Vado.

—Bisogna metter giudizio, figliuolo caro, e…. almeno almeno, mi dico io, visitare i Rr. Pp. Scolopi di Savona.—Sì, sì, quando ci ritornerò: ora a Savona ho date le spalle, sono ad un'osteriuccia di Vado, dove aspetto l'omnibus che mi faccia viaggiare verso il formidabile capo di Noli. Sì, sì…. Oste, o l'oste, dammi un bicchierino!

Sono a Vado: Vada Sabata, Vada Sabatiorum, o Sabatium, Sabata, Sabatium. Sabatium era costrutto sulle falde del monte: al basso appestavano l'aria le tristi paludi.

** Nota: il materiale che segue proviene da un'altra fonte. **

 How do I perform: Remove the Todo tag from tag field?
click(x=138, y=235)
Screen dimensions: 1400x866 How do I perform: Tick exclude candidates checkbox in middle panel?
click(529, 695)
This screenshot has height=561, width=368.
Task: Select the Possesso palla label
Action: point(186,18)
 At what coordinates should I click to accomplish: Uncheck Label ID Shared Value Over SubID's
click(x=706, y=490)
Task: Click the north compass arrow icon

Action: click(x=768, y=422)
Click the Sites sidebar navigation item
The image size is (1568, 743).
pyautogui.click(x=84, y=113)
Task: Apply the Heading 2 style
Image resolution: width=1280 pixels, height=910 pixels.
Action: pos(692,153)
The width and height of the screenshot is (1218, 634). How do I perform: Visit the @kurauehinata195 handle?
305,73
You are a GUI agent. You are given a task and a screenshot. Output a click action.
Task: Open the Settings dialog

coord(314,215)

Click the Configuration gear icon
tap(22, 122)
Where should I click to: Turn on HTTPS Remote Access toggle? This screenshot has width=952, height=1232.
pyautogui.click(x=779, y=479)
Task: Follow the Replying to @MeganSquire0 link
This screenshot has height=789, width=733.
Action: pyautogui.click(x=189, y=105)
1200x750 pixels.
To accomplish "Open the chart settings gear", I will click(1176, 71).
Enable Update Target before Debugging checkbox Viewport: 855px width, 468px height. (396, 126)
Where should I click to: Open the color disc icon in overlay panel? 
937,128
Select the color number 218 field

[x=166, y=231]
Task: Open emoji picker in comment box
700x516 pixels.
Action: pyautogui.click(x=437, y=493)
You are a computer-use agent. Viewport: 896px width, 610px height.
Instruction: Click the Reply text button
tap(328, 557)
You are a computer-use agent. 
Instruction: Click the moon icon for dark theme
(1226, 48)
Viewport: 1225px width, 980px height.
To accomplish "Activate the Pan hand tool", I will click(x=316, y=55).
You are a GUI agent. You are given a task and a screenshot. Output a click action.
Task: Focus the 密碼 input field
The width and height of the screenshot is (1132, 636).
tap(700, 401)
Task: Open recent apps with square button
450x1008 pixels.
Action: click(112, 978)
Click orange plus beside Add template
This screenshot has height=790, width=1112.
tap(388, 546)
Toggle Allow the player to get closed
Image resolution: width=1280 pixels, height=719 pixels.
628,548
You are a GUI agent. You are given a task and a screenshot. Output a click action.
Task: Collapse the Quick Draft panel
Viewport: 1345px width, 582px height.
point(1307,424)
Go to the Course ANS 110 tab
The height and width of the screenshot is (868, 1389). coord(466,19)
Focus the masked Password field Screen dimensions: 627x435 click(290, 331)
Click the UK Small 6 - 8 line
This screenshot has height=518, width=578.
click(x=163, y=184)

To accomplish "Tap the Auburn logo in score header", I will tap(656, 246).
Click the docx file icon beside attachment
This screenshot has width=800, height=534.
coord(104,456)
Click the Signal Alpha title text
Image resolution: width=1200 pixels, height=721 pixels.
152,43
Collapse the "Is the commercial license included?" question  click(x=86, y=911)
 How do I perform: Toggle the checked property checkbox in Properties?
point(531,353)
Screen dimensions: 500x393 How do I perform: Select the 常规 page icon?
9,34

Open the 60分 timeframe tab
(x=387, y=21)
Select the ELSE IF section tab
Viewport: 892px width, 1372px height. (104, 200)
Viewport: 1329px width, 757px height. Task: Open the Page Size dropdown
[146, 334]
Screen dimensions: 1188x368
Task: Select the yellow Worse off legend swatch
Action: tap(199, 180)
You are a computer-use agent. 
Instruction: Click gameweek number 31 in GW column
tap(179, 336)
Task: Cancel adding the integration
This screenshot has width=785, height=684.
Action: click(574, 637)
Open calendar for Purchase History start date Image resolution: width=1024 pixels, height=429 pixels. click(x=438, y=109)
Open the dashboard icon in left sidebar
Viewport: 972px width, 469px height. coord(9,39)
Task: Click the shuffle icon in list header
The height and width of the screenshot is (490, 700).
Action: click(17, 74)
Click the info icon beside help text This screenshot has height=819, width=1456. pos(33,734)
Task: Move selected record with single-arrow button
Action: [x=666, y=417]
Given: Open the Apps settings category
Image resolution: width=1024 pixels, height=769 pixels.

Sia che il mare si discostasse dalla spiaggia, depositando un guanciale arenoso, sia che Adriano o Antonino o Augusto quivi dessero mano a lavori suntuosi per continuare la strada Emilia Ligustica, il fatto è che la città s'accomodò sul lido, prese il nome di Vado, crebbe, si stemmò poi colla mitria arcivescovile e….

Ho dimenticato qualcosa pel mio professore dagli occhiali d'oro, che mi tiene la sua santa mano in capo?

No: il latino c'è: Bruto che scrive a Cicerone, parlando dei Vada Sabatiorum: «Constitit nusquam prius quam ad Vada veniret, quem locum volo tibi esse notum. Iacet inter Apenninum et Alpes impeditissimus ad iter faciendum.»

* * *

La costa di Vado mi appare arsiccia. Sotto quest'ora prossima al meriggio, tra i visacci bruni che popolano l'omnibus (tutti visacci!), sporgendo il capo da una finestretta, nel polverone, vedo qualche palma che si allunga e si strataglia sulle nubi focate, sorgendo tra mezzo a casette calcinate dal sole, e poi nelle lande ferrugigne qua e là delle grandi fornaci che mi sembrano moschee, dadi stracotti col cupolone di creta. In fondo, alla spiaggia, i colori più caldi sono come ruvidamente tagliati fuori dal quadro da una spranga di turchino buio, azzuolo, più che azzuolo, dal mare che a st'ora addensa un colorone, quale non è su alcuna tavolozza.

Davanti a questo spettacolo non c'è pace, non c'è ammirazione.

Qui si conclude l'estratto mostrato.